● **Work instruction**:
The answer must be every line of the records below that holds the word "beside".

Stored data entries
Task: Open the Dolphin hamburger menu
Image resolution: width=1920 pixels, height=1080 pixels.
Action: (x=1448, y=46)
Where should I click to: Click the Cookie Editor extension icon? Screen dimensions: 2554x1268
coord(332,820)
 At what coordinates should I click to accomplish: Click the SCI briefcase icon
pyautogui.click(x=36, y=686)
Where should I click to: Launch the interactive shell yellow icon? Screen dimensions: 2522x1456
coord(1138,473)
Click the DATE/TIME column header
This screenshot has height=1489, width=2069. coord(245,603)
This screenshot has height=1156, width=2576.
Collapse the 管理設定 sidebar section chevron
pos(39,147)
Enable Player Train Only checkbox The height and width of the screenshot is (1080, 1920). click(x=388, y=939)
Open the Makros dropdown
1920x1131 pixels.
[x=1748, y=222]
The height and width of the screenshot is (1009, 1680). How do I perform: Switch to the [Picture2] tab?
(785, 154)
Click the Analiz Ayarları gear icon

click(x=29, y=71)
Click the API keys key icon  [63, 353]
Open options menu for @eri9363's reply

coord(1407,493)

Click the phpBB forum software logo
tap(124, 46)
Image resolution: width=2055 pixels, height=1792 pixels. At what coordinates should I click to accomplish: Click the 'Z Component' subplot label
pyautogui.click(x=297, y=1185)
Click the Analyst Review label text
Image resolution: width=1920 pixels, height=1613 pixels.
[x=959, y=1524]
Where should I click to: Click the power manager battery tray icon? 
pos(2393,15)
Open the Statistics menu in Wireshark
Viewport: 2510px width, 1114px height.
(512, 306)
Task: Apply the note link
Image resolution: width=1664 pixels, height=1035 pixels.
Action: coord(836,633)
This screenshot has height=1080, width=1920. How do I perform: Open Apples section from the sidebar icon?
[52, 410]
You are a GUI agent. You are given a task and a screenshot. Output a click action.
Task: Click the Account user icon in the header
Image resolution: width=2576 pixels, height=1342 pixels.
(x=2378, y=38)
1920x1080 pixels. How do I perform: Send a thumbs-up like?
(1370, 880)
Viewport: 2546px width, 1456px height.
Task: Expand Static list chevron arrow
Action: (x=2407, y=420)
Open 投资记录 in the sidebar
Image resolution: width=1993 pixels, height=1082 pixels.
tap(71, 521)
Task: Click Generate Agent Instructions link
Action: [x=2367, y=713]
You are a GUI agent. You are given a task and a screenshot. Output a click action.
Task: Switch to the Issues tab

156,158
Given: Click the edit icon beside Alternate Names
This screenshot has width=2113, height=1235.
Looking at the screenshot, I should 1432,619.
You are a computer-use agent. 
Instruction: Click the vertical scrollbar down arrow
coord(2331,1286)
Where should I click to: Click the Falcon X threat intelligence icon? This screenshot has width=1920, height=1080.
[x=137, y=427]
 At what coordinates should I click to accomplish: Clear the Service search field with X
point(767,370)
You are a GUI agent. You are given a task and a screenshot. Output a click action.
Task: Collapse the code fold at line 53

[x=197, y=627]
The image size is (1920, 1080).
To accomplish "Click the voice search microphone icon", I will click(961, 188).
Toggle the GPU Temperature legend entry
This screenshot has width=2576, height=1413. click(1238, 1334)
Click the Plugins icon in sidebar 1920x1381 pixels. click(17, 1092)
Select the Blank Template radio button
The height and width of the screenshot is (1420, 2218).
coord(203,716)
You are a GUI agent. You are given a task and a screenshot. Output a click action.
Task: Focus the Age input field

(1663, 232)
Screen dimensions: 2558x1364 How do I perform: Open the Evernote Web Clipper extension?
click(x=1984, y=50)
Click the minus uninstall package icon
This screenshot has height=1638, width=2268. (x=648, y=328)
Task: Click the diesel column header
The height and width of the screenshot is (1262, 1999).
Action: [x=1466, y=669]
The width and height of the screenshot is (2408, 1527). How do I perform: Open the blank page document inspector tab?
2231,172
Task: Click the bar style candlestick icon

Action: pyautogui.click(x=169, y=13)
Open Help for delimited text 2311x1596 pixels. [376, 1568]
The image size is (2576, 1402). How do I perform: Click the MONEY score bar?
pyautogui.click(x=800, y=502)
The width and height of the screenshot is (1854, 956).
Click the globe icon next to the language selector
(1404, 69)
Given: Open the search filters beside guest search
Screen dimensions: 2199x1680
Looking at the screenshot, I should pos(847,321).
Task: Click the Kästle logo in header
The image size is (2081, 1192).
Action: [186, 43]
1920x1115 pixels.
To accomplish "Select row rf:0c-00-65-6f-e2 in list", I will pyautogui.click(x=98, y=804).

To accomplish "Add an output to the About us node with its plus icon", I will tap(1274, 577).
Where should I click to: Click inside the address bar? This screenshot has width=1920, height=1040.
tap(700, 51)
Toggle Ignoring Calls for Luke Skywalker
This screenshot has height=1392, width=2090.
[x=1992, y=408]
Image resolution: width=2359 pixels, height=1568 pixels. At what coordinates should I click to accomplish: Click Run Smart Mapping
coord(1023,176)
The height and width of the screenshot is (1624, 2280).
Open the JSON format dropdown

● **Answer to this task**:
Given: Click the edit icon beside Alternate Names
Given: Open the search filters beside guest search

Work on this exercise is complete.